Significantly, the revised guidelines, released earlier this month, have suggested that MAP should be used to resolve transfer pricing issues, where corresponding adjustments are not explicitly provided in tax treaties.
To speed up the resolution of transfer pricing disputes, the OECDs revised norms, incorporated in Chapter IV of the OECD Model Tax Conventions, has called for using arbitration when competent authorities are unable to reach an agreement within two years.

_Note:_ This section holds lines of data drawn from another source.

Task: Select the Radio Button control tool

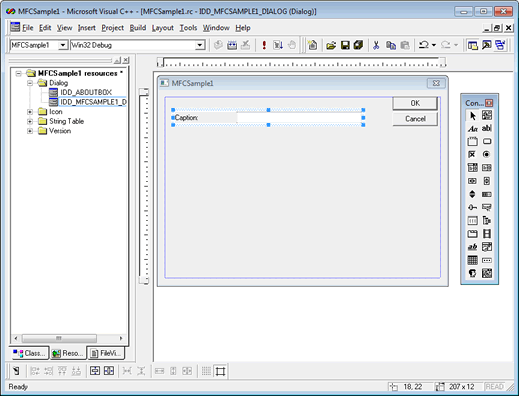Action: [x=487, y=154]
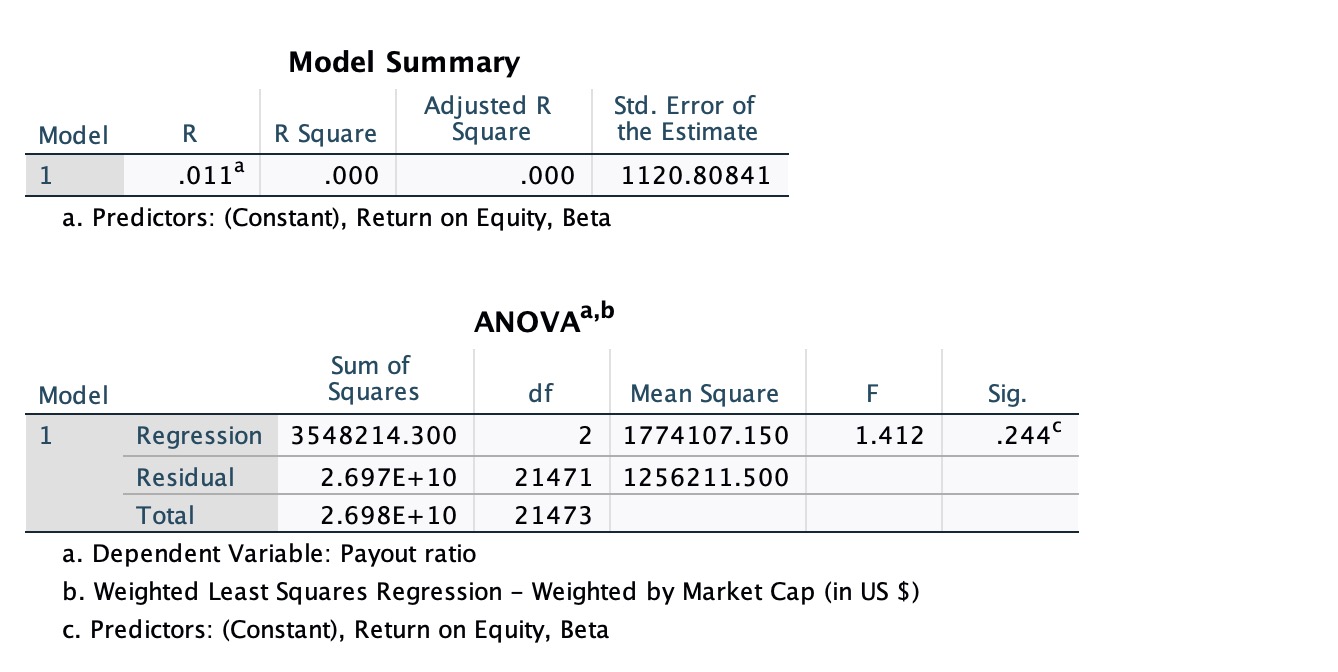This screenshot has width=1338, height=672.
Task: Click the Model Summary predictors footnote
Action: click(336, 218)
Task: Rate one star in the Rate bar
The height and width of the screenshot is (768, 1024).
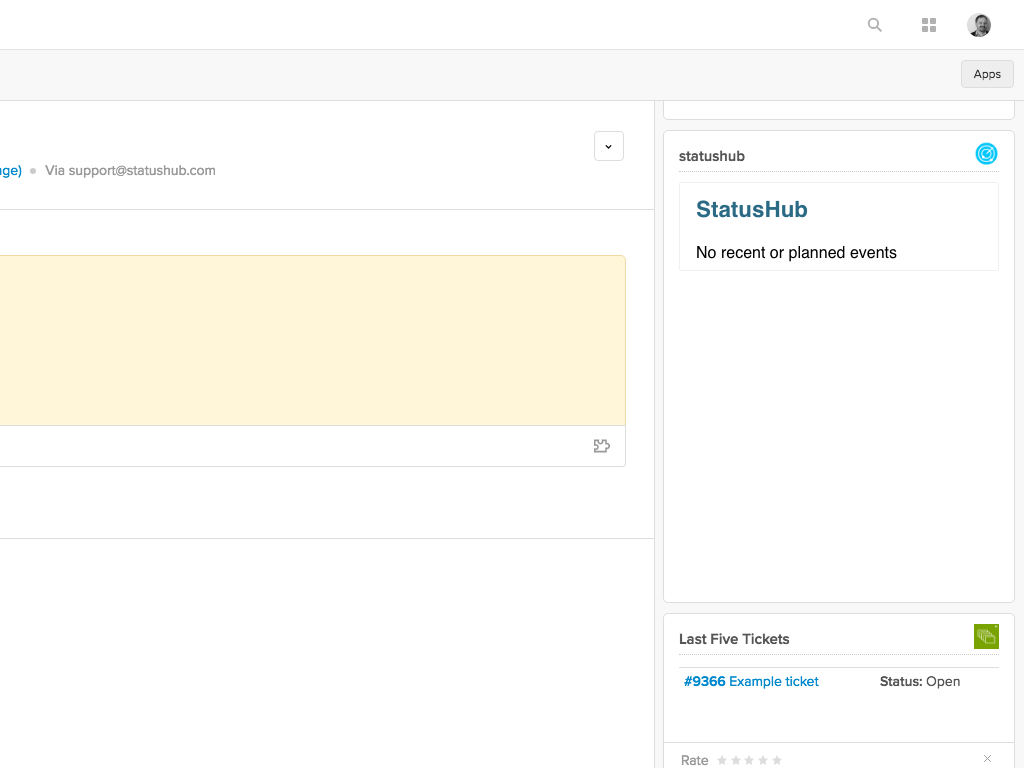Action: (722, 761)
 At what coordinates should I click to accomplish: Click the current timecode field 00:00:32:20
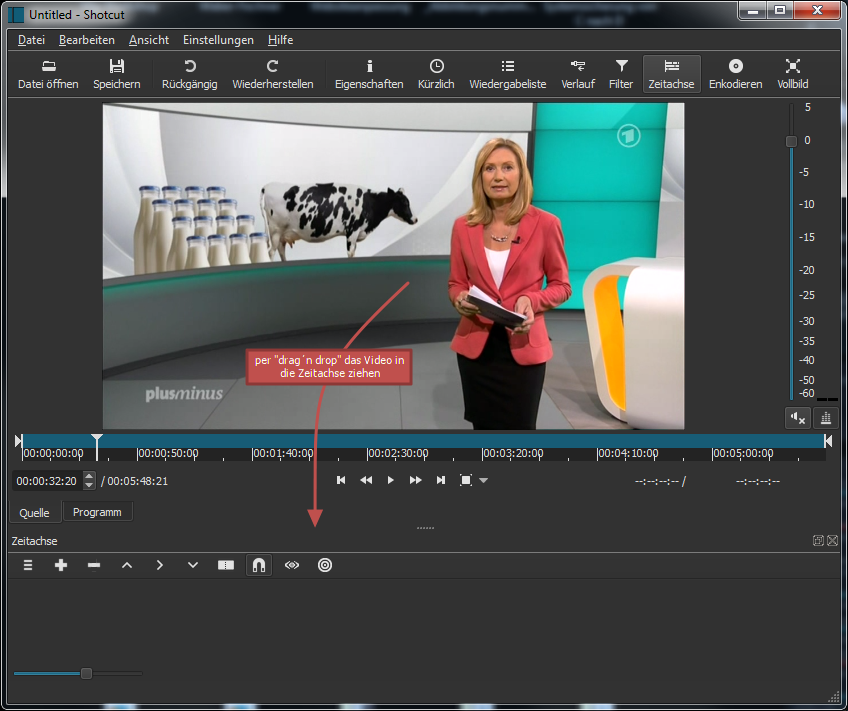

Another key recommendation is that each transfer pricing dispute should be decided on its own merits and not be reference or judicial precedence of other cases.
It has also warned taxpayers against signing unilateral advance pricing agreements with countries, which include a provision barring access to MAP facility in case of a transfer pricing dispute.
The OECDs revised guidelines will work as a policy recommendation for its 30 member countries, which include Australia, France, the United States and the United Kingdom. While India only has an observer status, tax experts believe that the revised norms would have some impact on the countrys tax policy. The guidelines of the OECD could be extremely relevant in the wake of APA guidelines being proposed to be introduced by India under the new Direct Tax Code, PricewaterhouseCoopers (PwC) said in a statement.
It also noted that in 2008 India had expressed reservations on using MAP to settle transfer pricing disputes on the basis that it falls outside the scope of the mechanism. The above remarks made by India could form the basis of future tax treaty negotiations and would accordingly need to be factored in while structuring cross border transactions, PwC said.